BEGIN Excerpt

Anatomy of the debugging (and verification) process in Xr0

When you first fire up 0db on a simple program like

#include <stdlib.h>

void *
alloc() ~ [ return malloc(1); ]
{
	return malloc(1);
}

you are greeted with a fairly inscrutable prompt:

path init abstract state

What does this mean, and what does it have to do with the code above? Our goal here is to explain the phases that Xr0 moves through, which will helpfully make 0db more usable.

Anatomy of a Xr0-annotated function

Xr0 adds annotations to C, such as

~ [ return malloc(1); ]

above. The annotation attached to a function is called its abstract. Abstracts contain1 all the information that callers need to safely interact with a function. For example, this abstract says to callers of alloc, “this function allocates memory on the heap and returns it to you”. More complicated functions will have more complicated abstracts:

#include <stdlib.h>

void
myfree(void *p) ~ [
        setup: p = malloc(1);
        free(p);
]{
        free(p);
}

The “setup” statement in myfree’s abstract communicates to callers that p must be something returned from a call to malloc, so that there is no possibility of a double free or otherwise invalid invocation of free.

END Excerpt
BEGIN Given data

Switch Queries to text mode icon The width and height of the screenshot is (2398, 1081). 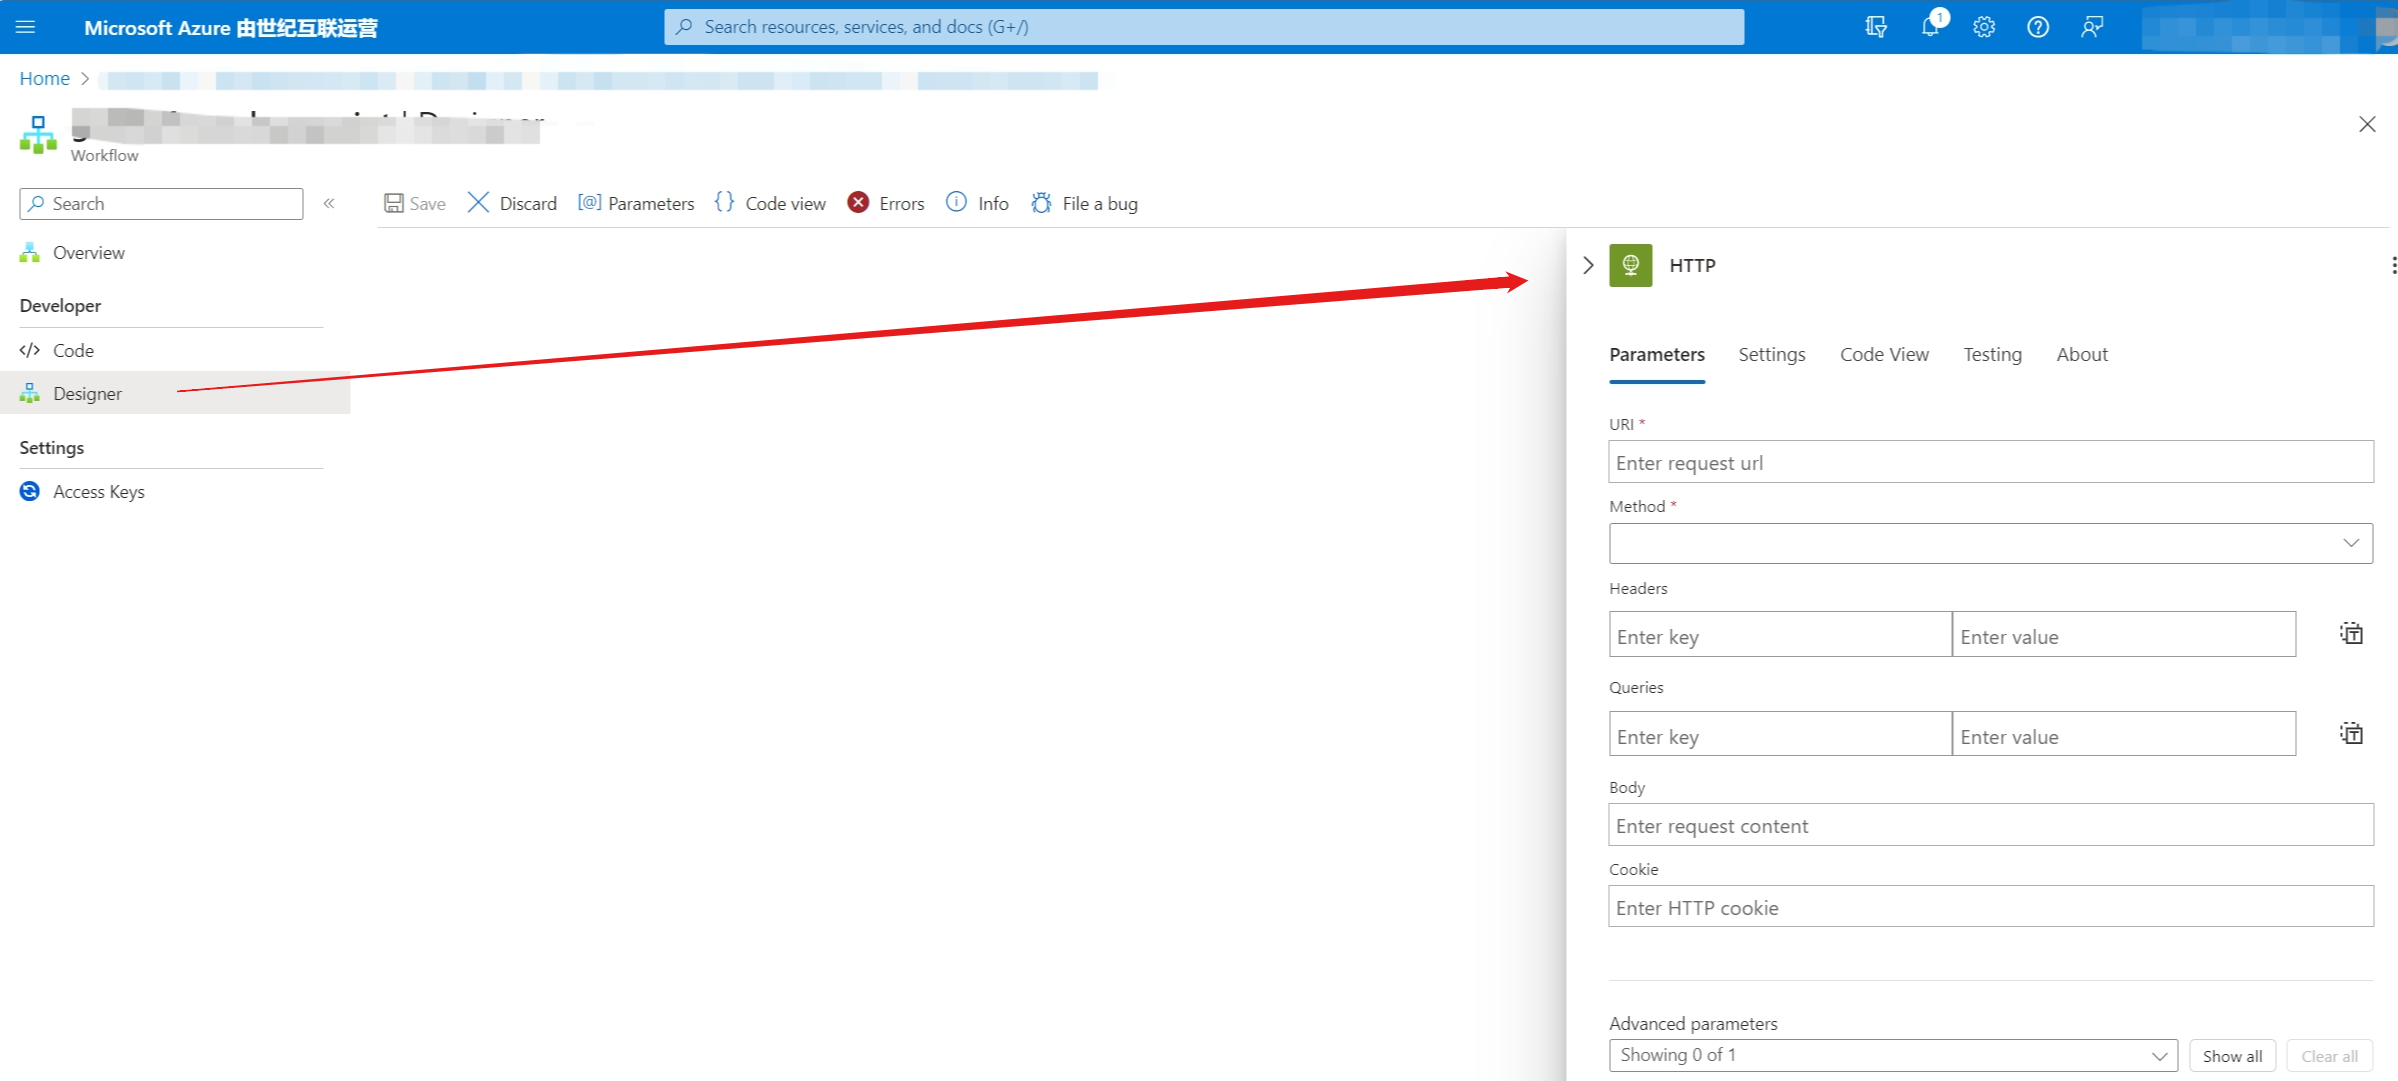[x=2351, y=734]
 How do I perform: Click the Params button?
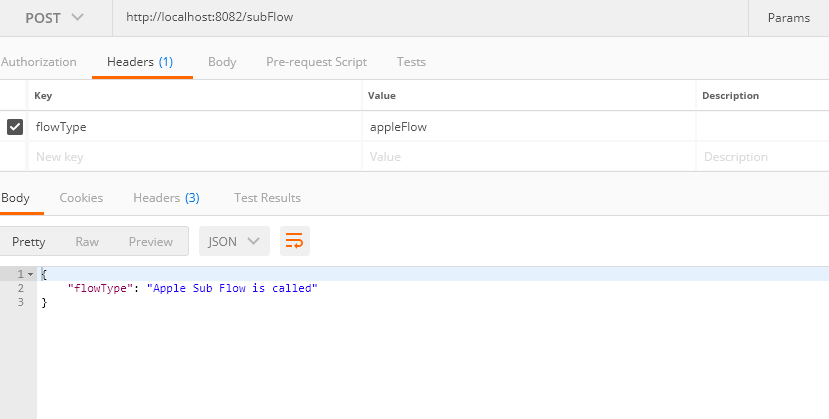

END Given data

Print the entire article on debugging in Xr0 from above again, word for word and including its code.

◆ **Task answer**:
Anatomy of the debugging (and verification) process in Xr0

When you first fire up 0db on a simple program like

#include <stdlib.h>

void *
alloc() ~ [ return malloc(1); ]
{
	return malloc(1);
}

you are greeted with a fairly inscrutable prompt:

path init abstract state

What does this mean, and what does it have to do with the code above? Our goal here is to explain the phases that Xr0 moves through, which will helpfully make 0db more usable.

Anatomy of a Xr0-annotated function

Xr0 adds annotations to C, such as

~ [ return malloc(1); ]

above. The annotation attached to a function is called its abstract. Abstracts contain1 all the information that callers need to safely interact with a function. For example, this abstract says to callers of alloc, “this function allocates memory on the heap and returns it to you”. More complicated functions will have more complicated abstracts:

#include <stdlib.h>

void
myfree(void *p) ~ [
        setup: p = malloc(1);
        free(p);
]{
        free(p);
}

The “setup” statement in myfree’s abstract communicates to callers that p must be something returned from a call to malloc, so that there is no possibility of a double free or otherwise invalid invocation of free.